Il traminer a quota 1100, stagliato di fronte all’Etna impavida; il pinot nero circondato da acque infide e terreni paludosi, ritagliato in un rettangolo trapezoidale; lo chardonnay timido che spicca tra gli ulivi di Atena. E poi c’è lui, il grande mascalese che riempie una tela di sassi con altalene di fusti gagliardi e giovani barbatelle. Sono le creature di Enò-trio a farsi spazio nelle strade tortuose dell’ Etna di Bacco. E non faranno poco rumore pur spostandosi su carri trainati da cavalli poco avvezzi a muoversi tra le griglie dell’eno-mondo. Grande conoscenza agronomica, umiltà e voglia di apprendere (vedi i continui scambi di viti innestate con il vivaista –amante della nostra terra-Pierre Marie Guillaume), oltre ad un’infinita passione per il vino. Parlo di un terzetto composto da padre e figlie che ha deciso di seguire un sogno, concretizzandolo in un progetto che avesse nome proprio, caratteristiche e valori umani: il voro vino. E mi sa che la partenza è stata davvero buona: considerando che non hanno alle spalle cantina, distributori, agenti e via dicendo, devo dire che il profumo proveniente dalla loro pentola attira parecchio. Non a caso le essenze sono frutto di una precisa strategia di marketing che posiziona i prodotti in uno specifico segmento di mercato. A sorprendere non è soltanto quel  nerello che avvolge quasi con prepotenza ma il traminer aromatico: con il suo bouquet fruttato che si sprigiona in bocca, con un basso grado alcolico e ancor più bassi solfiti (tutti i vini Enò-trio hanno un contenuto di solforosa totale bassissima: svelato l’arcano dell’assenza di mal di testa), questo bianco fresco e frivolo si presenta come acerrimo competitor dei rosati, rivolgendosi per direttissima alle fanciulle charmant! Nessun effetto collaterale. Nemmeno se l’aperitivo fragrante prosegue con un pasto annaffiato da quel porpora sanguigno che riempi i gran calici. Il nerello …mi piace. Non saprei come altro descriverlo. Non è eccessivamente pastoso né tannico, ha una corposità adeguata al vitigno, è profumato e facilmente bevibile. Ovvio che non è per tutti, come i nerelli in generale! Loro o piacciono o non piacciono. Ma, dubito, che questo giovane aitante possa deludere i palati!

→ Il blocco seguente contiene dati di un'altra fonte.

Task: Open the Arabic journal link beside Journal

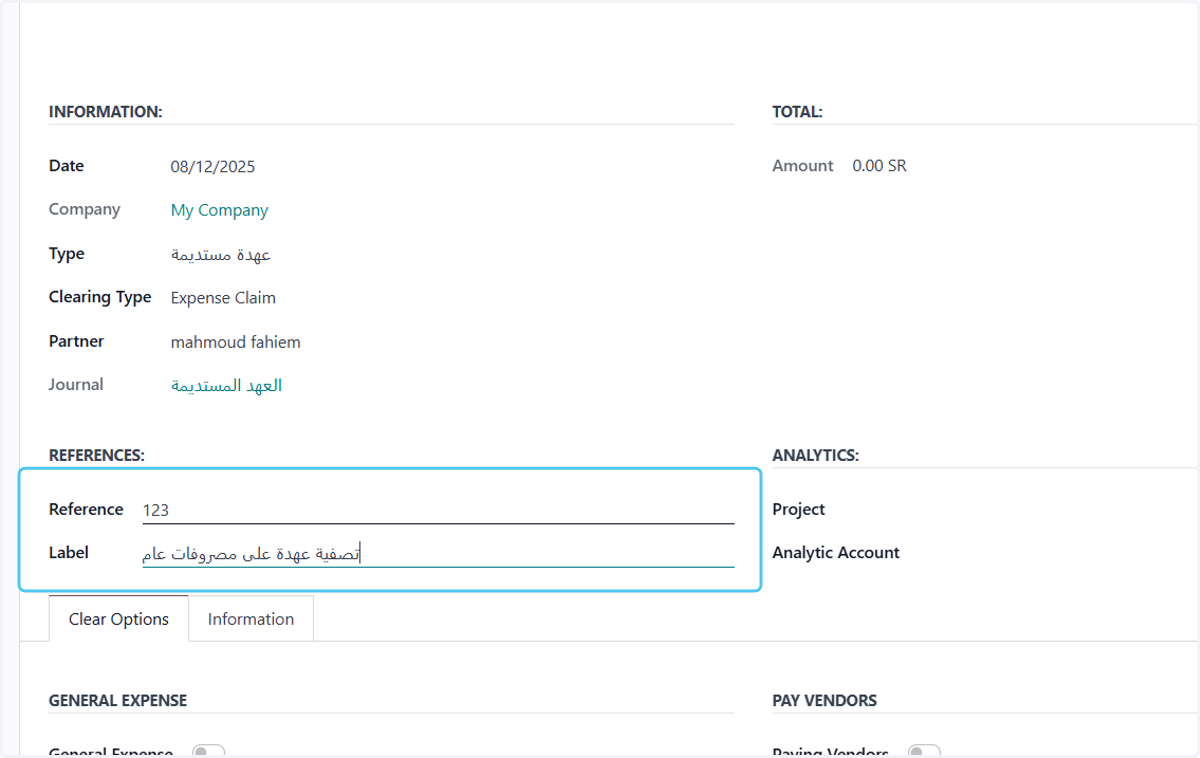Action: (227, 385)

Certo ci sono ancora delle modifiche da attuare: il traminer, a mio avviso, potrebbe acquisire una robustezza maggiore con un passaggio in botte ( ma, era ovvio, che Enò-trio ci avesse già pensato!); sul pinot non mi esprimo perché sono troppo ignorante al riguardo; il nerello  lo lascerei così ma se la passione vitivinicola dev’esser anche fonte di guadagno mi sembra sensato accontentare i gusti dei consumatori, motivo per cui Nunzio Puglisi- l’uomo del trio- sta provando ad aggiungere al mascalese anche una percentuale di nerello- fratello, quello incappucciato. Non sia mai che qualcuno lo reputi eccessivamente spigoloso! Baggianate asiatiche!

Naturalmente io, come sempre, vi racconto le mie sensazioni, le mie personalissime percezioni gustative ma non vi mancheranno occasioni per capire se condividere o meno il mio pensiero su questi vini: padre e figlia minore sono già all’aeroporto perché al Vinitaly ci devono essere. Non mancheranno nemmeno a Contrade dell’Etna, ovviamente: chi se la perde la nuova edizione dai fratelli Aiello-Graci?!

Enò-trio si sta muovendo sommessamente, a passi decisi, affinché anche la sua impronta possa fissarsi nella memoria gustativa degli eno-appassionati, nella bolgia triviale della cantina di Bacco. Ma state attenti che tra i filari ci sono solo degli scrupolosissimi folli, quelli che trascorrono la maggior parte del tempo a chiacchierare con le barbatelle, con i primi pampini, con le infiorescenze timide e i grappoli succosi. Sotto il sole rovente, sotto la pioggia incessante. Nunzio è un genitore molto presente: solo ogni tanto, si ripara dalle intemperie in quel vecchio pagliaio ornato da veterane insolie che veglia sulle sue figlie.